▶ _Challenge_
Arrange the lines of the listing below as a numbered list, starting at the line that contains "You are a GUI" and ending at the end of the listing. Leave out blank lines and pictures.

▶ _Rows showing where targets appear_
====
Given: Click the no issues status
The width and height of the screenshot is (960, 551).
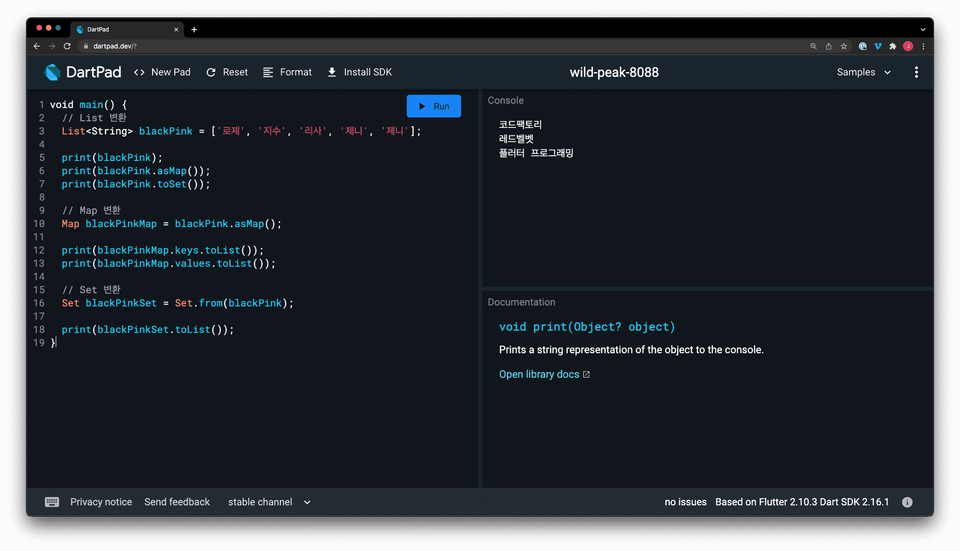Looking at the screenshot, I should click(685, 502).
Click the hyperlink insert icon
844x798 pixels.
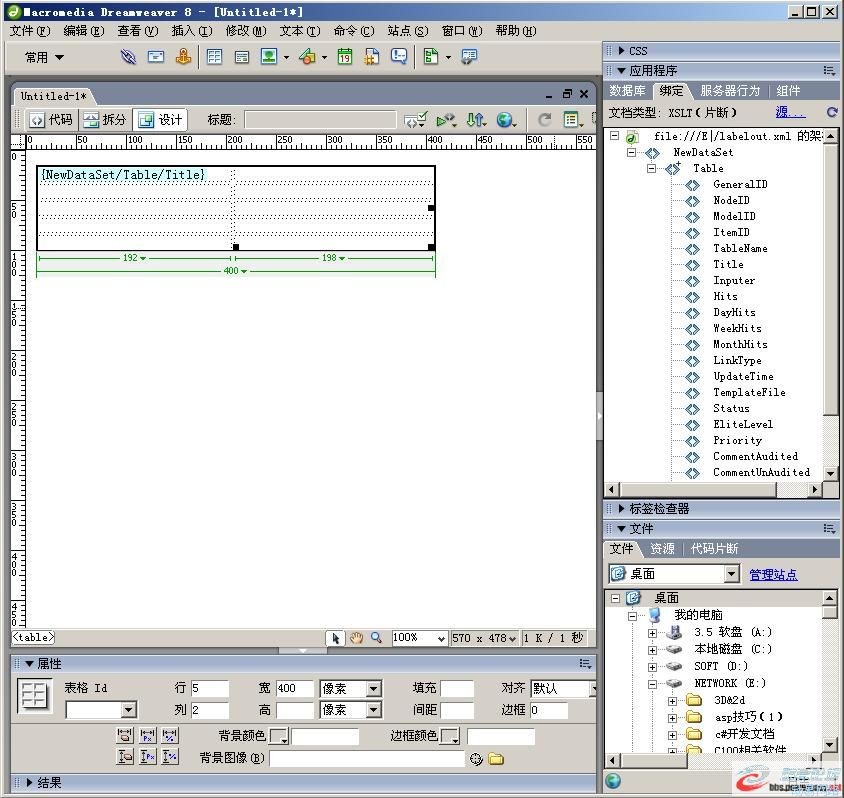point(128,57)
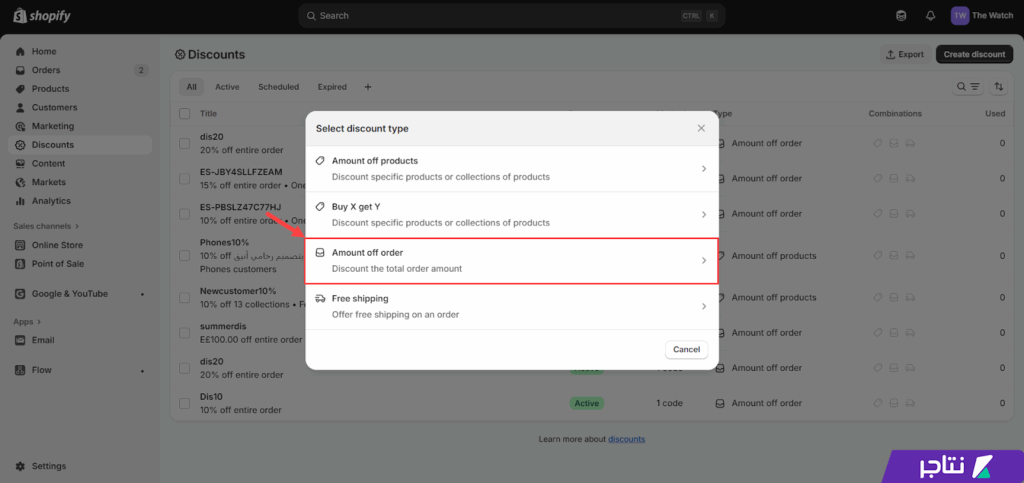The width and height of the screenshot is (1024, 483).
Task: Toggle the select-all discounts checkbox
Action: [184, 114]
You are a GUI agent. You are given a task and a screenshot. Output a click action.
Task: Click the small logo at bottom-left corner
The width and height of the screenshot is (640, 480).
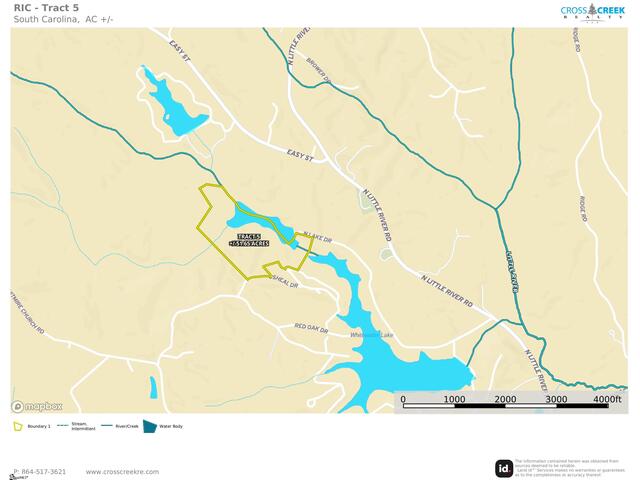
====
▶ _Written answer_
1. You are a GUI agent. You are given a task and a screenshot. Output a click action.
2. Task: Click the small logo at bottom-left corner
3. The width and height of the screenshot is (640, 480).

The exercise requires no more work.